◆ DATA SHOWN:
+ + +
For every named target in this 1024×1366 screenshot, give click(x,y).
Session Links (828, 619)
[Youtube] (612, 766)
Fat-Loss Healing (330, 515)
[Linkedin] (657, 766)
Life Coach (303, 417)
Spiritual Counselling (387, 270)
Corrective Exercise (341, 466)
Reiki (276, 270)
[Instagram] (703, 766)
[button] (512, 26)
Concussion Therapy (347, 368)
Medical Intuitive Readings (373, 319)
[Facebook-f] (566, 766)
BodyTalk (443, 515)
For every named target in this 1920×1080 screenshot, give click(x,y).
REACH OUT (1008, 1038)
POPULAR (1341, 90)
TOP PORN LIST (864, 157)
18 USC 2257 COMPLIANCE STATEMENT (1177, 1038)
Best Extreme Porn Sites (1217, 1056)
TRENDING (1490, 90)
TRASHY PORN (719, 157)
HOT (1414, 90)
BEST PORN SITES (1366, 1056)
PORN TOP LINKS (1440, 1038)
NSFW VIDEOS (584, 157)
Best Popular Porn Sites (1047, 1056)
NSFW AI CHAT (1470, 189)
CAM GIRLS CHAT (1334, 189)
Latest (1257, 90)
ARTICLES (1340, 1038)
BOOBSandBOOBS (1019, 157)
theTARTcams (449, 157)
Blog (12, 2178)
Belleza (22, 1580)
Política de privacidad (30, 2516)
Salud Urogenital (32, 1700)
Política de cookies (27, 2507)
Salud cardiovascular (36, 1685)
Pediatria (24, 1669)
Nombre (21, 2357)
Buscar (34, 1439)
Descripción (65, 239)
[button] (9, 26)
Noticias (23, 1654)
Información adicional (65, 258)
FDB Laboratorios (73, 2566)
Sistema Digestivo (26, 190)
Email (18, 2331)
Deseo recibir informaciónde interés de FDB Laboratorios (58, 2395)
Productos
+ + +
◆ EXERCISE DETAILS: Every entry must be given again exactly as it reads.

◆ ANSWER BOX:
For every named target in this 1024×1366 screenshot, give click(x,y).
Session Links (828, 619)
[Youtube] (612, 766)
Fat-Loss Healing (330, 515)
[Linkedin] (657, 766)
Life Coach (303, 417)
Spiritual Counselling (387, 270)
Corrective Exercise (341, 466)
Reiki (276, 270)
[Instagram] (703, 766)
[button] (512, 26)
Concussion Therapy (347, 368)
Medical Intuitive Readings (373, 319)
[Facebook-f] (566, 766)
BodyTalk (443, 515)
For every named target in this 1920×1080 screenshot, give click(x,y).
REACH OUT (1008, 1038)
POPULAR (1341, 90)
TOP PORN LIST (864, 157)
18 USC 2257 COMPLIANCE STATEMENT (1177, 1038)
Best Extreme Porn Sites (1217, 1056)
TRENDING (1490, 90)
TRASHY PORN (719, 157)
HOT (1414, 90)
BEST PORN SITES (1366, 1056)
PORN TOP LINKS (1440, 1038)
NSFW VIDEOS (584, 157)
Best Popular Porn Sites (1047, 1056)
NSFW AI CHAT (1470, 189)
CAM GIRLS CHAT (1334, 189)
Latest (1257, 90)
ARTICLES (1340, 1038)
BOOBSandBOOBS (1019, 157)
theTARTcams (449, 157)
Blog (12, 2178)
Belleza (22, 1580)
Política de privacidad (30, 2516)
Salud Urogenital (32, 1700)
Política de cookies (27, 2507)
Salud cardiovascular (36, 1685)
Pediatria (24, 1669)
Nombre (21, 2357)
Buscar (34, 1439)
Descripción (65, 239)
[button] (9, 26)
Noticias (23, 1654)
Información adicional (65, 258)
FDB Laboratorios (73, 2566)
Sistema Digestivo (26, 190)
Email (18, 2331)
Deseo recibir informaciónde interés de FDB Laboratorios (58, 2395)
Productos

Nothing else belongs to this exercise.